Operationalism

(Hello, world. This is the first post on Local Narratives. I’ve contemplated for some time on what I should discuss in my first post. After some thoughtful weeks, I arrived at the concept of operationalism and considered it to be a very suitable starting point. I have not written in a while, so I am a bit rusty. Please bear with me as I grapple with the right words to convey my thoughts to you. )

Operationalism: the philosophy and practice of defining indicators of a concept.

Success, health, well-being, satisfaction. These are just a few of many concepts that get tossed around at the meeting table when executives and other stakeholders convene to discuss their products or services. A common statement often made in the meetings is, “We want our new product to be successful in the market.” This statement has been made so many times that hardly anyone ever stops and asks, “What do you mean by success?” It’s as if everyone at the table knows what success is. Is this a valid assumption?

Oftentimes, the answer is a resounding no.
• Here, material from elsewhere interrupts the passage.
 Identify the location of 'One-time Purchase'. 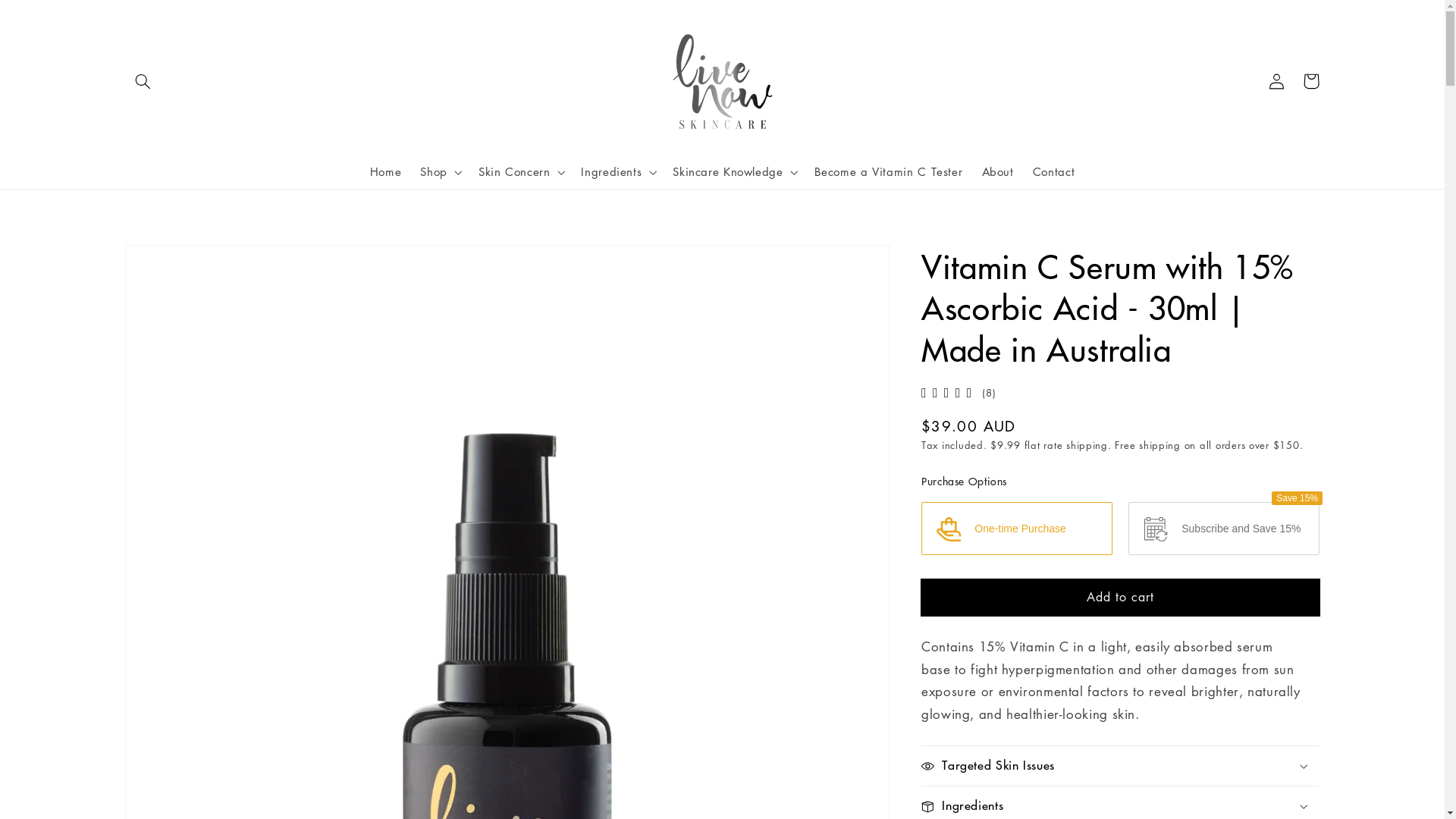
(920, 529).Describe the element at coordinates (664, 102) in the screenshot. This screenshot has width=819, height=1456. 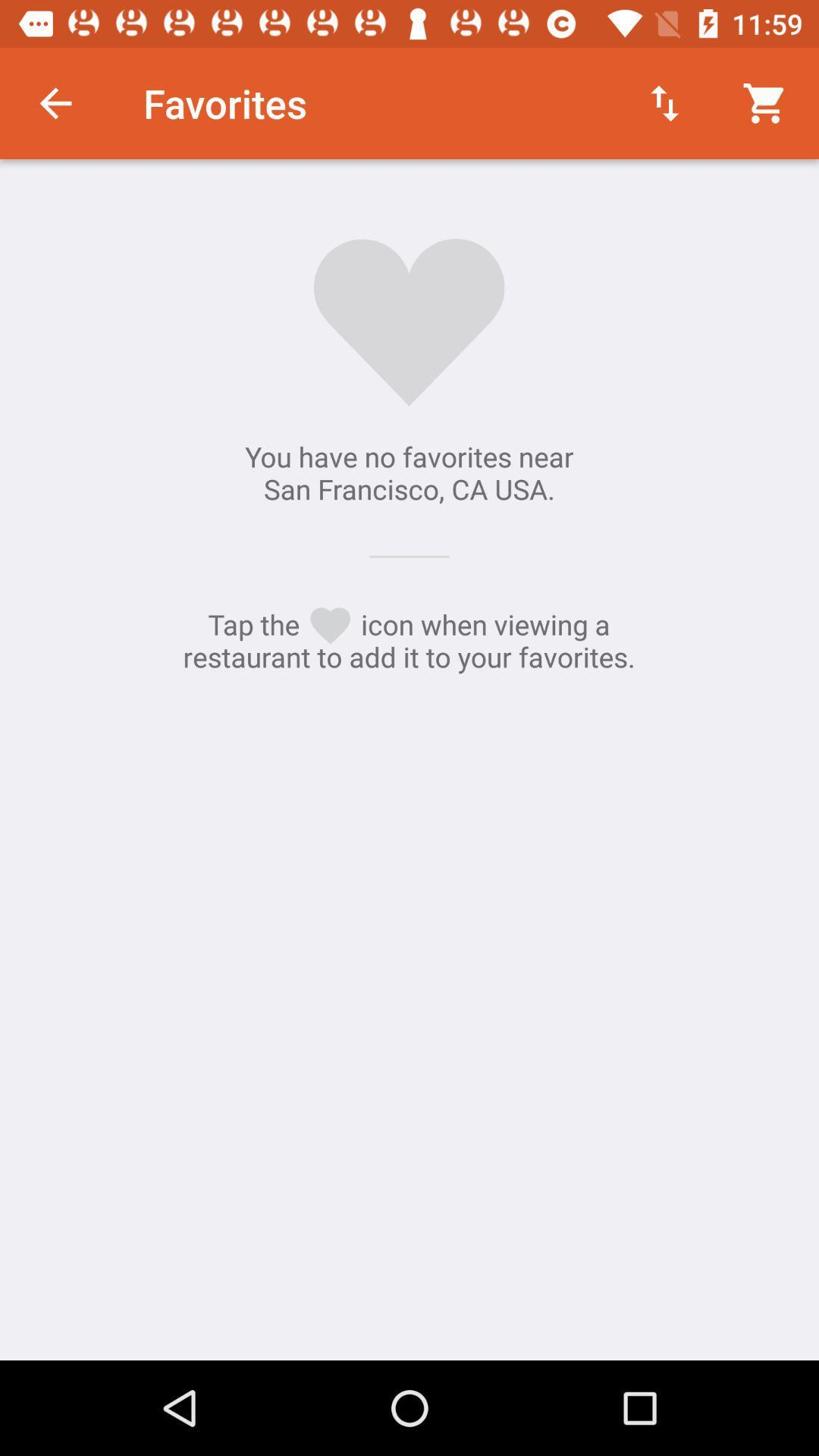
I see `the icon above the you have no icon` at that location.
Designers, engineers, researchers, executives, and other team members who take part in the product development cycle will define the success of the product or service differently. For this reason, it is vital to clearly define common terms such as “success” and create a clear set of indicators that will allow you to measure success.
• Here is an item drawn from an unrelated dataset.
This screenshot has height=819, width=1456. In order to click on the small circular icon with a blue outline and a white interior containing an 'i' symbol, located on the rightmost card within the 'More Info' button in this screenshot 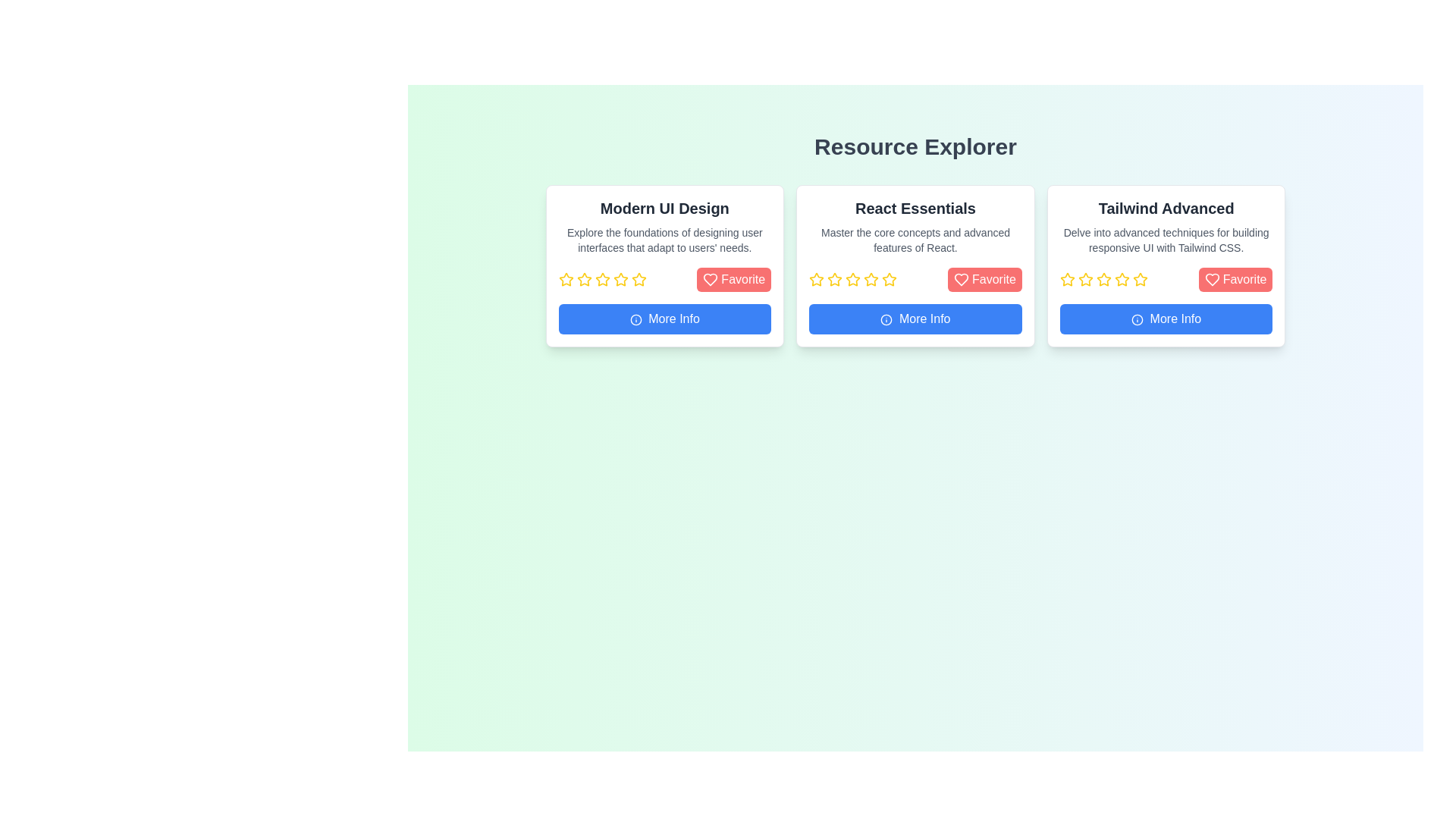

Using the term, success, as an example may be too vague. Here is an example of a start-up company planning to launch a “user-friendly” consumer finance mobile app. Their goal is to “make personal finances easier to understand for the average American user and to help users make smarter financial decisions” Such a statement seems like a no brainer. Simplify hard to understand financial processes and assist the user in making sound financial decisions. How hard is that? Well, to be frank, it can be quite difficult.

First off, what does the company mean when they want to make personal finances easier to understand? Easier to understand to whom? Who is the average American user? How is that defined? What is considered a smart financial decision? What factors contribute to such a decision? These are a few of the many questions that arise when you begin to deconstruct a simple objective and really take a deep dive into understanding the product.

After breaking down and defining every single word of your objective (trust me, this happens), you have to decide how to measure the key concepts that define the goal. For example, you need to decide what indicates terms such as user-friendliness, smart, easy to understand. Once you’ve decided on the indicators, then you can finally continue on and select the appropriate research method to acquire the data.

The practice of operationalism is a very tedious process, but it facilitates intersubjectivity between different groups of stakeholders. This will help ensure that everyone has a clear understanding what their goal is, how it is defined, how it will be measured, and ultimately, how it can be reached.